- The Washington Times - Wednesday, January 11, 2006

LONDON — British Prime Minister Tony Blair, introducing a key plank of his third and final term in office, has started a $140 million action plan dubbed “Respect” to attack anti-social problems ranging from street hooligans to “neighbors from hell” who could be thrown out of their homes.

In an address to social workers at his office at 10 Downing St., Mr. Blair said the nation has been fighting “21st-century crime with 19th-century methods” and called for a system of speedy “summary justice” to bypass traditional courts.

The judge and jury process, he claimed, is “too cumbersome, too remote from reality to be effective” in today’s world.

Mr. Blair has already announced that he intends to step down as prime minister after completing the third term to which he was elected in May, and the ambitious, 44-page “Respect Action Plan” was seen as a shot at gaining a major political — and popular — success as his trouble-plagued governance nears its end.

To promote the plan, Mr. Blair traveled to Swindon, about 60 miles west of London, to hose down graffiti on a red-brick wall — a public relations exercise that police said had among its spectators the youths suspected of spraying on the graffiti in the first place. They were not arrested.

Critics immediately attacked Mr. Blair’s plan, one dismissing it as “rubbish,” and another describing it as a package of “minor tweaks to existing measures and shock tactics.”

The program he announced yesterday envisions evicting out-of-control families from their homes, even if privately owned, for up to three months, and rehousing them in a network of residential centers, or “sin bins,” to teach them how to behave.

Mr. Blair, who admitted to the BBC on Tuesday to having disciplined his own children with an occasional “smack,” said the bill targets so-called “neighbors from hell” whose anti-social activities run the gamut from loud music at all hours to fighting and brawling, including yelling, screaming children and bullying others. Problem families also could find their government housing benefits, worth hundreds of dollars a month in many cases, cut off.

The “Respect” plan outlines on-the-spot fines of up to $175 for street hooligans and vandals caught attacking passers-by, damaging vehicles and scrawling graffiti on walls, buses and trains. It says stiffer penalties are in store for thugs who attack government workers, and there are instant fines for causing trouble in hospitals.

It gives police and other authorities increased powers to close and board up “nuisance” premises, including houses, pubs and other bars — a problem that some fear has already been worsened by the recent expansion of bar hours, in some cases to around the clock, for establishments selling alcohol.

A key element in the action plan centers on efforts to control unruly children and to help their beleaguered parents. Schools are given the go-ahead to take out parenting orders for children of any age who seriously misbehave, and a national parenting academy is to be set up to train health and social-service staff how to teach families “responsibility.”

But in a television appearance, Mr.

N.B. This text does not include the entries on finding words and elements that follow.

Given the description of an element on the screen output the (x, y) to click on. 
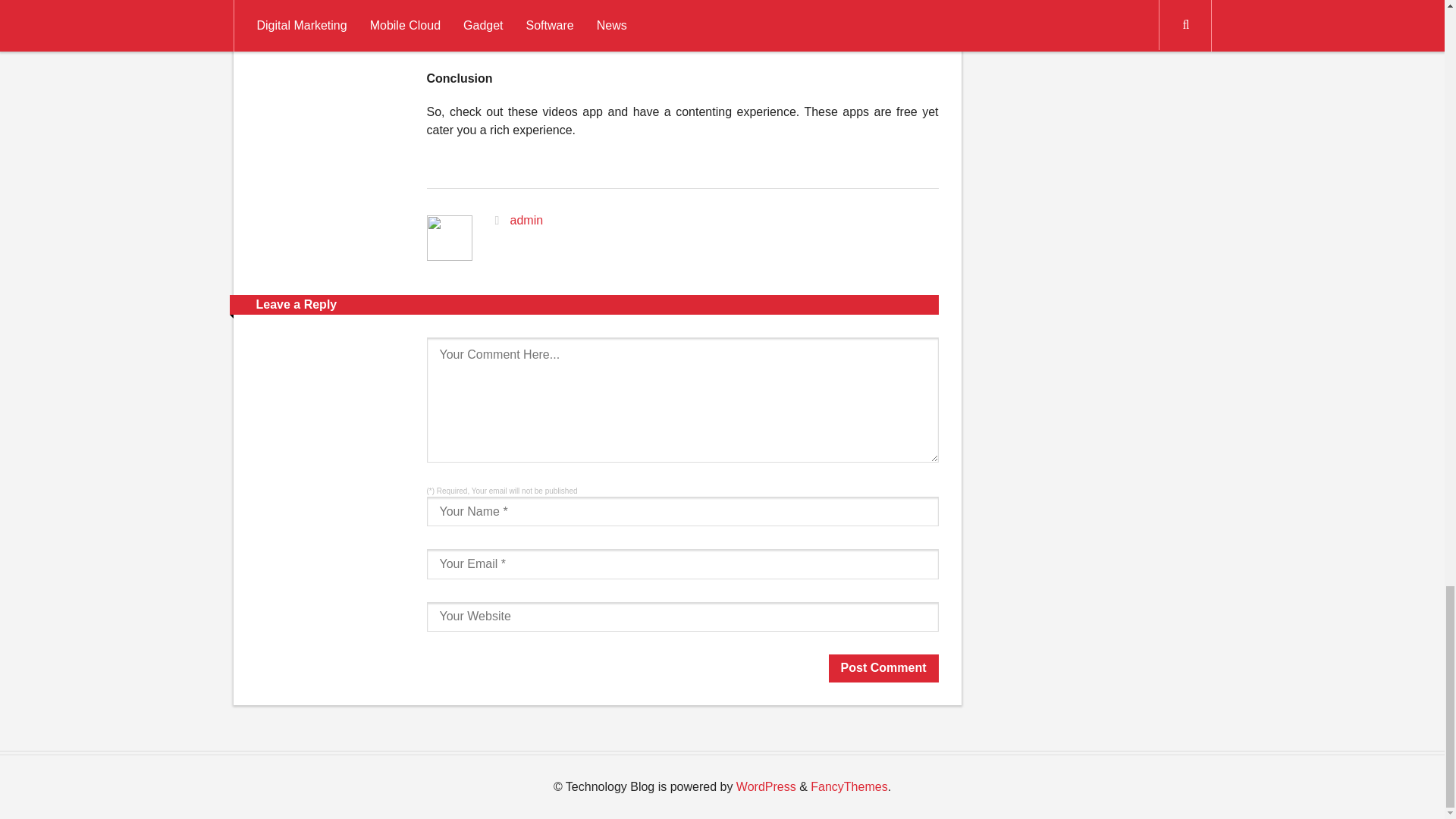
admin (526, 219)
Posts by admin (526, 219)
Post Comment (883, 668)
Post Comment (883, 668)
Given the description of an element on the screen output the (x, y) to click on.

Blair insisted the public would have to help if the action plan is to work.

“I can provide the power and resources,” he said, but “I cannot force everyone to implement these powers … [although] I can ask them to do it.”

The prime minister immediately came under fire.

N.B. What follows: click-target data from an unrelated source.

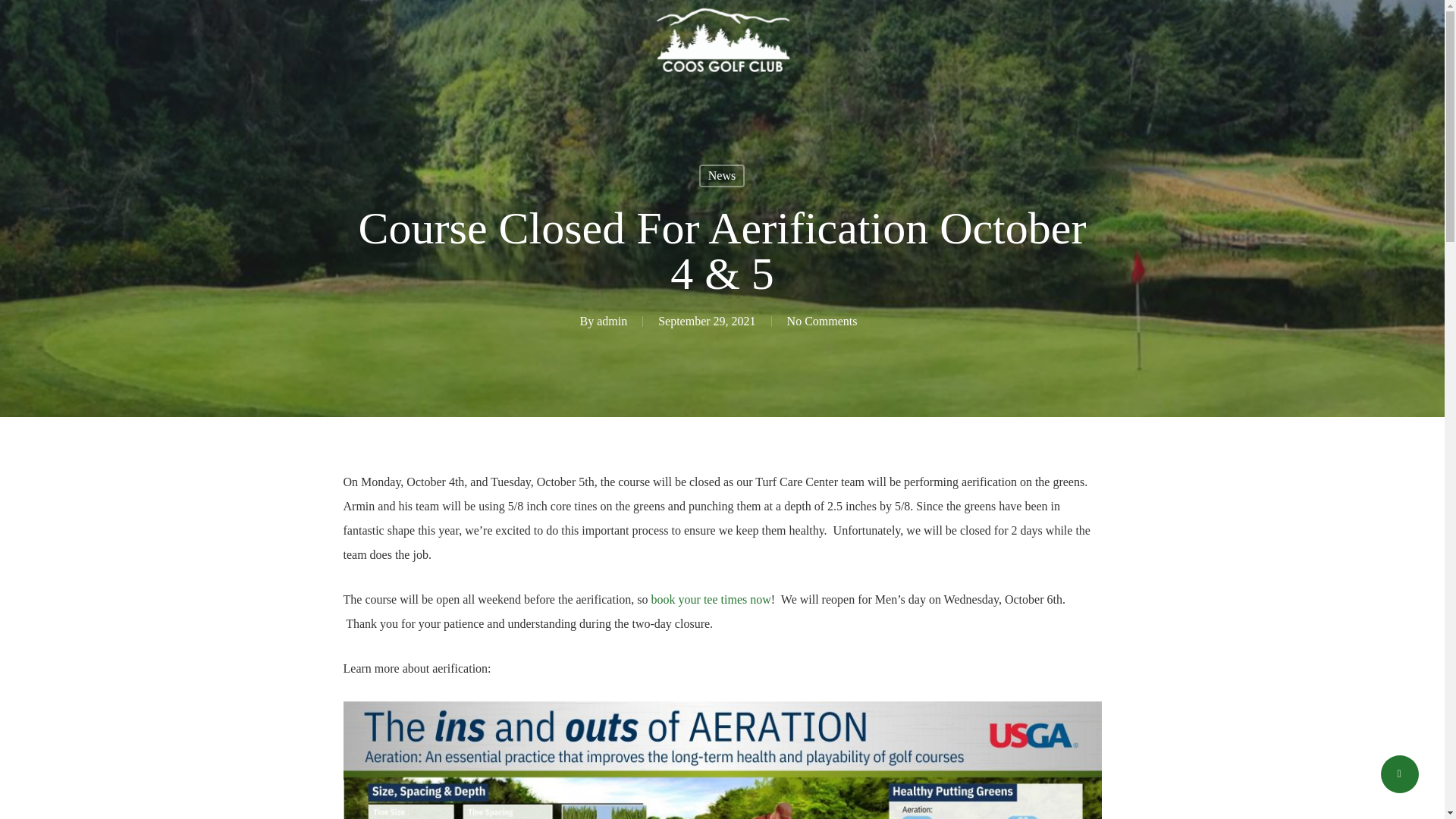
No Comments (822, 320)
News (721, 175)
book your tee times now (710, 599)
admin (611, 320)
Posts by admin (611, 320)
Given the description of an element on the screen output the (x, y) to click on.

“Respect?” One police officer gibed. “They [hooligans and vandals] can’t even spell the word. What they need is to be named and shamed.”

The officer targeted the government’s use of “anti-social banning orders” — “asbos” — aiming at halting youths from causing trouble in specific areas. “Even an ‘asbo’ is a badge of honor to some of these kids.”

The prime minister also faced accusations that some of the “initiatives” were, in fact, old policies that have been tried and found wanting. Parenting orders were introduced in 1998, during the first Blair administration, but political critic Edward Heathcoat Amory said only 1,425 have been used, “so their effect after eight years is vanishingly small.”

On-the-spot fines were ordered up a few years ago, but they were ridiculed by police, and few were ever paid. Attempts to punish misbehavior in schools have already seen teachers and education officials overruled by local government councils under pressure from parents.